There was a framed photo of a Liberty ship that had broken in half on
the front room wall at 17 Beddington Road. Snapped clean in half. She was afloat
but where the break had occurred she was only roughly planked up with boards.
Although not the ship shown in the picture above it was very similar.
Liberty ships had a habit of suffering this fate as they were all welded
construction and the technology had not been perfected at that stage.

When I looked at the picture I
couldn't see why the water wouldn't leak in through the roughly planked repair
and sink her. So I quizzed Grandad on it. "Oh that was only a temporary repair to stop her guts
falling out of her."
I didn't follow and he could see I still didn't properly understand, so he
explained that the ship had broken in half, but she had consisted of a number of
watertight
cargo holds, each with a dividing bulkhead. As the bulkhead behind the
planking was not perforated, she remained afloat.

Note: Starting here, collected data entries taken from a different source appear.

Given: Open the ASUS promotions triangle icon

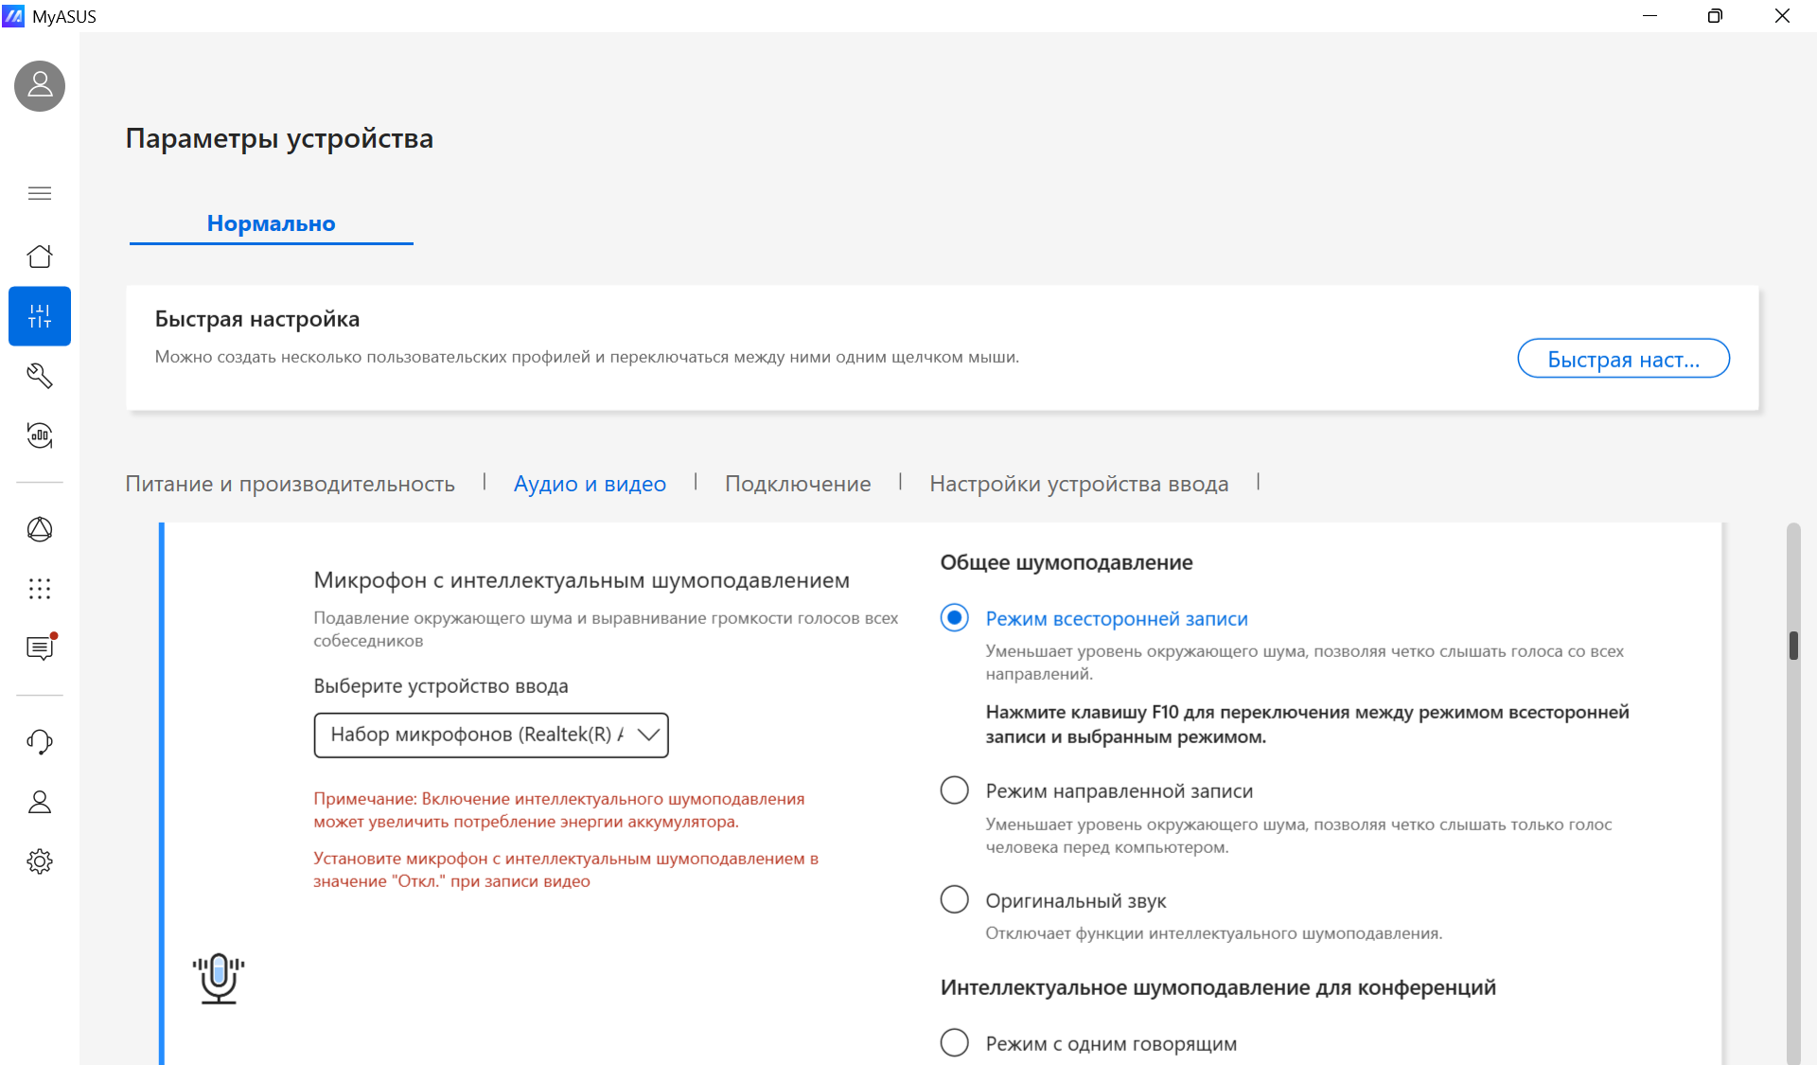Looking at the screenshot, I should point(40,529).
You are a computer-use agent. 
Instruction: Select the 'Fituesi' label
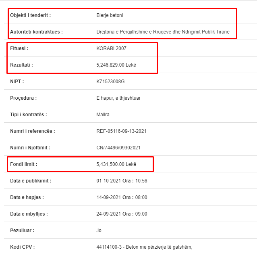[19, 48]
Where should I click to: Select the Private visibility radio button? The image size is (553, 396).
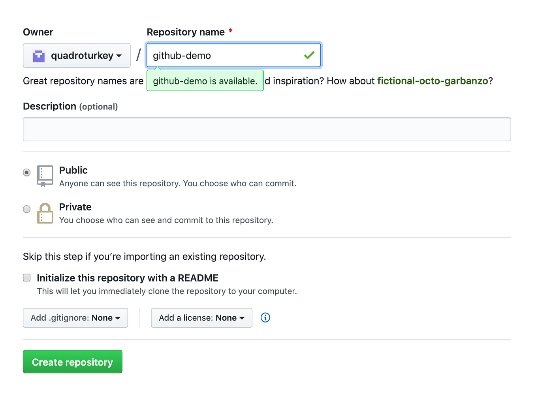26,209
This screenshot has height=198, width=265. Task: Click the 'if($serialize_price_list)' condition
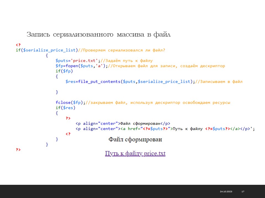click(47, 50)
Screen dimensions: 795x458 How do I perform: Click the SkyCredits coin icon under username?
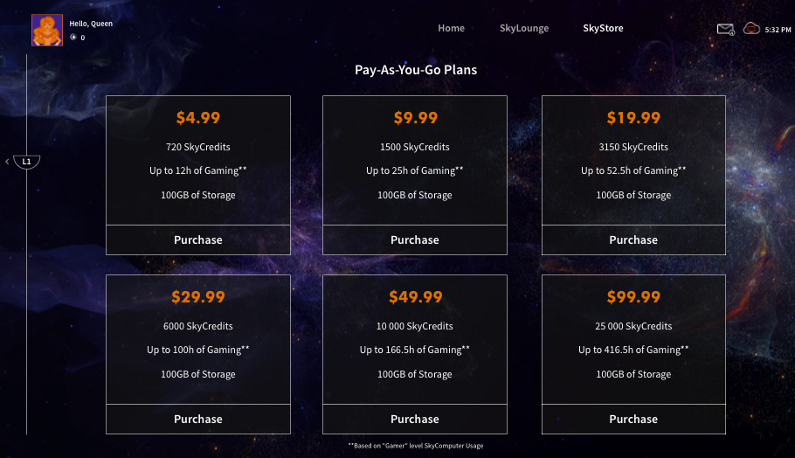[73, 38]
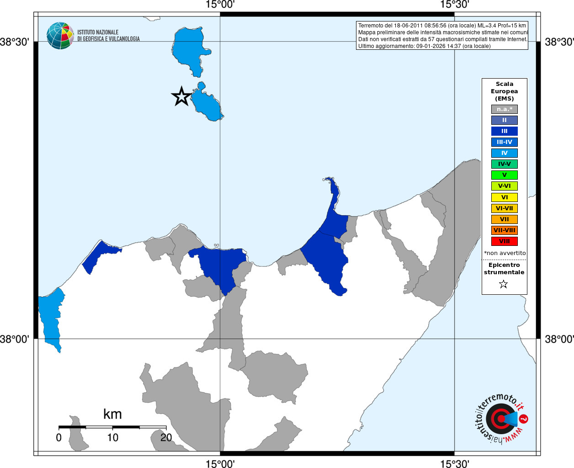Click the Istituto Nazionale di Geofisica text
Screen dimensions: 574x468
tap(108, 36)
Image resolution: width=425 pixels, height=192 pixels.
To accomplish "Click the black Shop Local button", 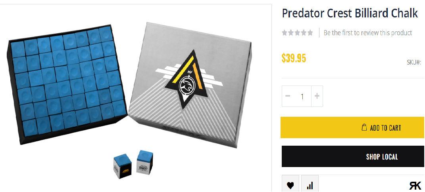I will pos(353,157).
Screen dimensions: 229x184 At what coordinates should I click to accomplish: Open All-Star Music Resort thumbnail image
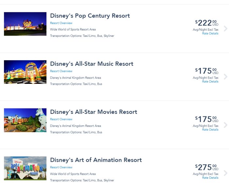click(25, 72)
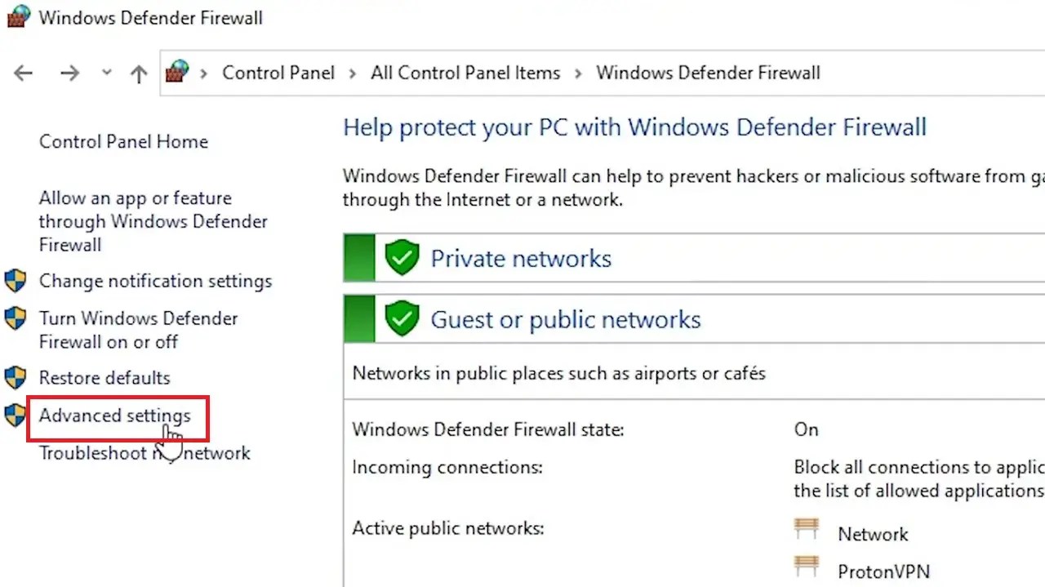Screen dimensions: 1045x587
Task: Click the firewall icon in the address bar
Action: (x=176, y=72)
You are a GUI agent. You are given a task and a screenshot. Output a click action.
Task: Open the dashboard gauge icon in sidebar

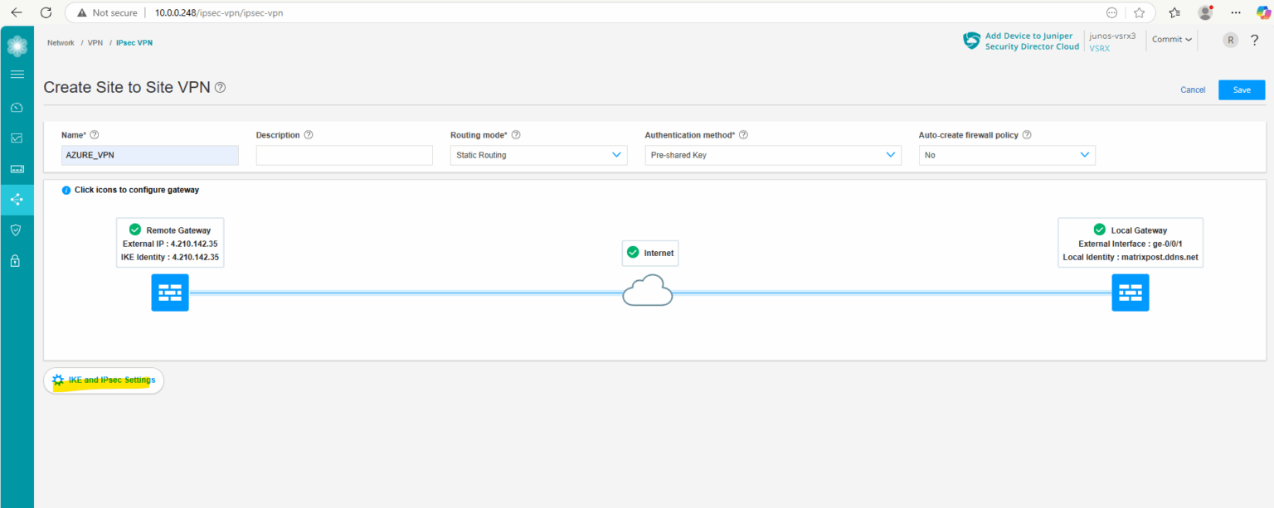pos(17,107)
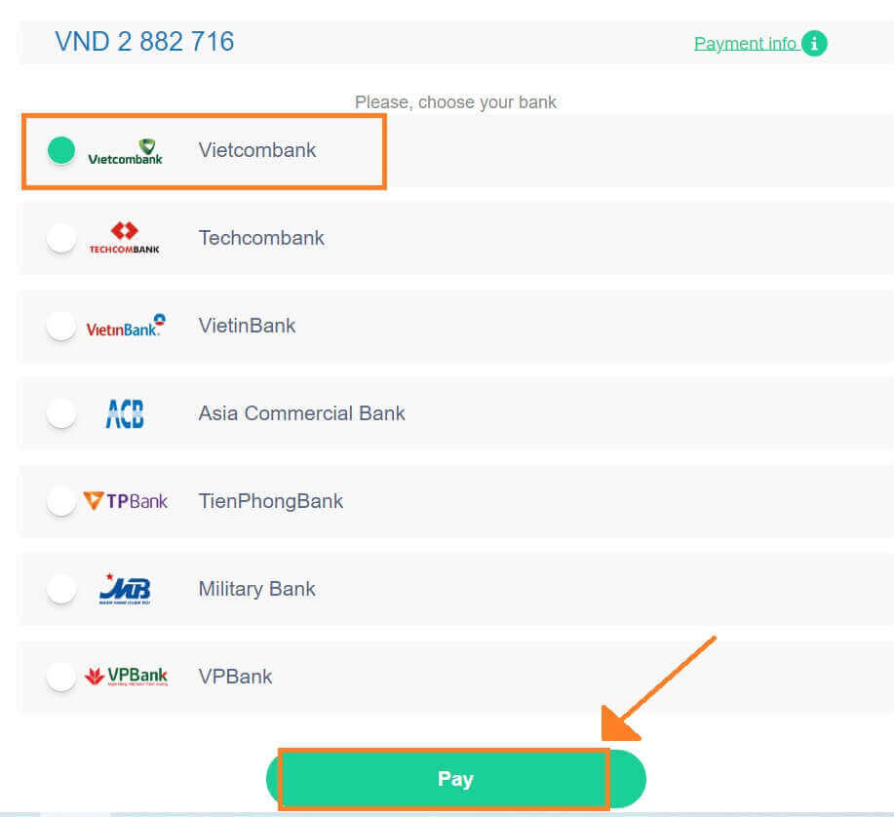Viewport: 894px width, 817px height.
Task: Open the Payment info link
Action: pos(745,43)
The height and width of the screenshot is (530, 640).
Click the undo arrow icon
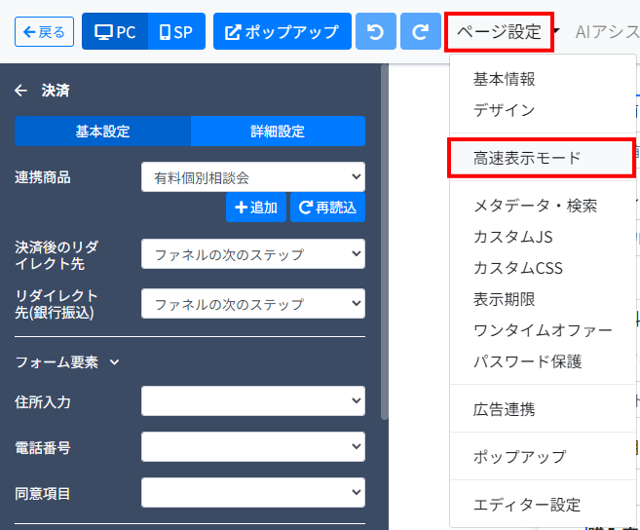click(376, 32)
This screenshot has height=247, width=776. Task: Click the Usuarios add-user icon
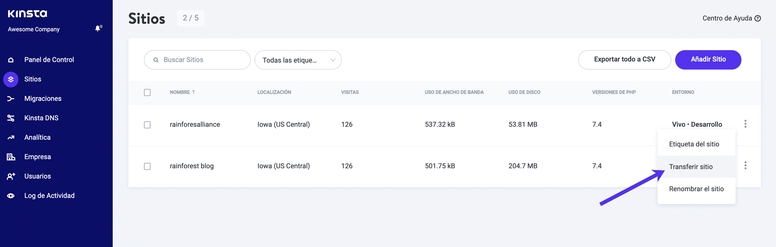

I remember I assumed that she was
another ship that he'd taken to the breakers and I asked him some further questions. He
laughed, "She didn't go to the breakers, she's at the bottom of the
Atlantic."
I was now really intrigued and I kept asking questions.
Sometimes you had to drag things out of him. Actually, come to think of it, I
think he enjoyed teasing me sometimes. He winked and touched the side of his nose knowingly,
"That was a secret mission. I can't tell you about that one." And he
didn't.
I remember he called her the Elina Majeska, but I could never
find any reference to a ship of that name when I did any research. Years later I was talking to my Uncle Bob about the
ship, as I thought he might have known her actual fate.
"The "Old Man" sunk her in the Atlantic trench
where no-one would ever find her. It was all hush-hush, but the Greenies would
never let the Government get away with it today," he told me. I was even
more intrigued. "Well, they filled her up with all their old poison gas
shells they wanted to get rid of, all the old out of date armaments from the
first World War that was getting dangerous, and anything else they couldn't
sweep under the carpet. Maybe even a few of Churchill's old love letters for all
I know. We thought he was bloody mad and were expecting to hear every day he
was gone that he'd blown himself up."
When I remarked on the ship's strange name to Bob, he told me
she was named after a film star and that gave me a lead that
ultimately lead me to discovering her origins.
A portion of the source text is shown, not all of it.